3 Paragraphe 165.17(3) de la Loi sur la défense nationale.

4 Article 9.1 de la Loi sur la défense nationale.

5 Article 9.2 de la Loi sur la défense nationale.

6 Article 10.1 de la Loi sur la défense nationale.

7 Paragraphe 9.2(2) et article 9.3 de la Loi sur la défense nationale.

8 Article 4 de la Loi sur la défense nationale.

9 Paragraphes 4.081(1) et 4.081(4) des ORFC.

10 Habituellement, la communication avec le ministre se fait par l'entremise du DPM et du JAG.
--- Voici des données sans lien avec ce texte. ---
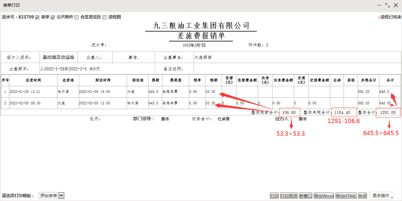This screenshot has width=402, height=201.
Task: Close the dialog with the X icon
Action: pos(396,5)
11 Voir l'analyse dans D. Stuart, « Prosecutorial Accountability in Canada », dans l'ouvrage de P. Stenning, Accountability in Criminal Justice, Toronto: University of Toronto Press, 1995, aux pages 336 à 339.

12 La mesure dans laquelle les procureurs sont soumis à des règles de discipline est contestée : voir p. ex. Krieger v. Law Society of Alberta, [ 1997] A.J. No. 689 (devant la C.A. Alb.). Par exemple, les barreaux possèdent au moins une certaine compétence relativement aux actes d'un procureur en qualité d'avocat, comme le devoir de ne pas adopter une conduite indigne : voir J.Ll.J Edwards, « The Office of Attorney General - New Levels of Public Expectations and Accountability » dans P. Stenning, op. cit., aux pages 299 à 304.

13 Voir les par. 165.17(2) et 165.17(4) de la Loi sur la défense nationale.

14 Voir la Directive en matière de politique du JAG intitulée Relations avec les médias.

15 En effet, certains tribunaux civils ont statué qu'il était inapproprié d'enlever aux procureurs tout leur pouvoir discrétionnaire : voir R. v. Catagas (1978), 38 C.C.C.(2d) 296 (C.A. Man.); R. v. Wood (1983), 31 C.R.(3d) 374 (C. mag. prov. N.-É.).

16 Aux fins de la présente politique, le terme « saisi » s'entend au sens de l'article 164.2 de la Loi sur la défense nationale.

17 Le DPM représente les Forces canadiennes aux audiences en vue de la mise en liberté : voir l'art. 105.27 des ORFC.

18 Voir la politique Défense, procès et discussions sur le règlement de la sentence.

19 Voir la partie 5, chapitre IV, « divulgation préalable ».

20 « Participant » s'entend de manière générale de l'accusé, des témoins et des victimes.

21 Les caractéristiques personnelles et le contexte culturel et social renvoient aux droits à l'égalité reconnus à l'article 15 de la Charte.

22 La question du secret entre les procureurs et les enquêteurs est complexe. Voir le paragraphe 8 de la politique Divulgation pour obtenir des directives.

23 Voir Discretion to Prosecute Inquiry, (Stephen Owen, président) (1990), Commissioner's Report aux pp. 109 -110; R. v. Ovidio Jesus Herrera, (21 novembre 1990) (Div. gén. C. Ont.) [non publiée]; Alfred Crompton Amusement Machines Ltd. v. Commissioners of Customs and Excise, (No. 2), [1972] 2 All E.R. 353 aux pp. 373 à 385 (C.A.); Waterford v. Commonwealth of Australia (1987), 71 A.L.R. 673 (H.C.); Idziak c. Ministre de la Justice, [1992] 3 R.C.S. 631; Canada (Attorney General) v. Sander (1994), 90 C.C.C. (3d) 41 (C.A.C.-B.). Il arrive parfois qu'il n'y ait pas de secret professionnel : Re: Girouard and the Queen (1982), 68 C.C.C. (2d) 261 (C.S.C.-B.) à l'égard des conversations préalables entre le procureur de la Couronne et un policier (témoin); ou que le secret doive être protégé : voir R. v. Gray (1993), 79 C.C.C. (3d) 332 (C.A.C.-B.); ou qu'il y ait une exception reconnue au secret : La Reine c. Shirose et Campbell,[1999] S.C.J. No 16.

24 [1999] S.C.J. No 16.

25 Les critères qui établissent la possibilité d'une indemnisation sont énoncés dans les lignes directrices du Conseil du Trésor.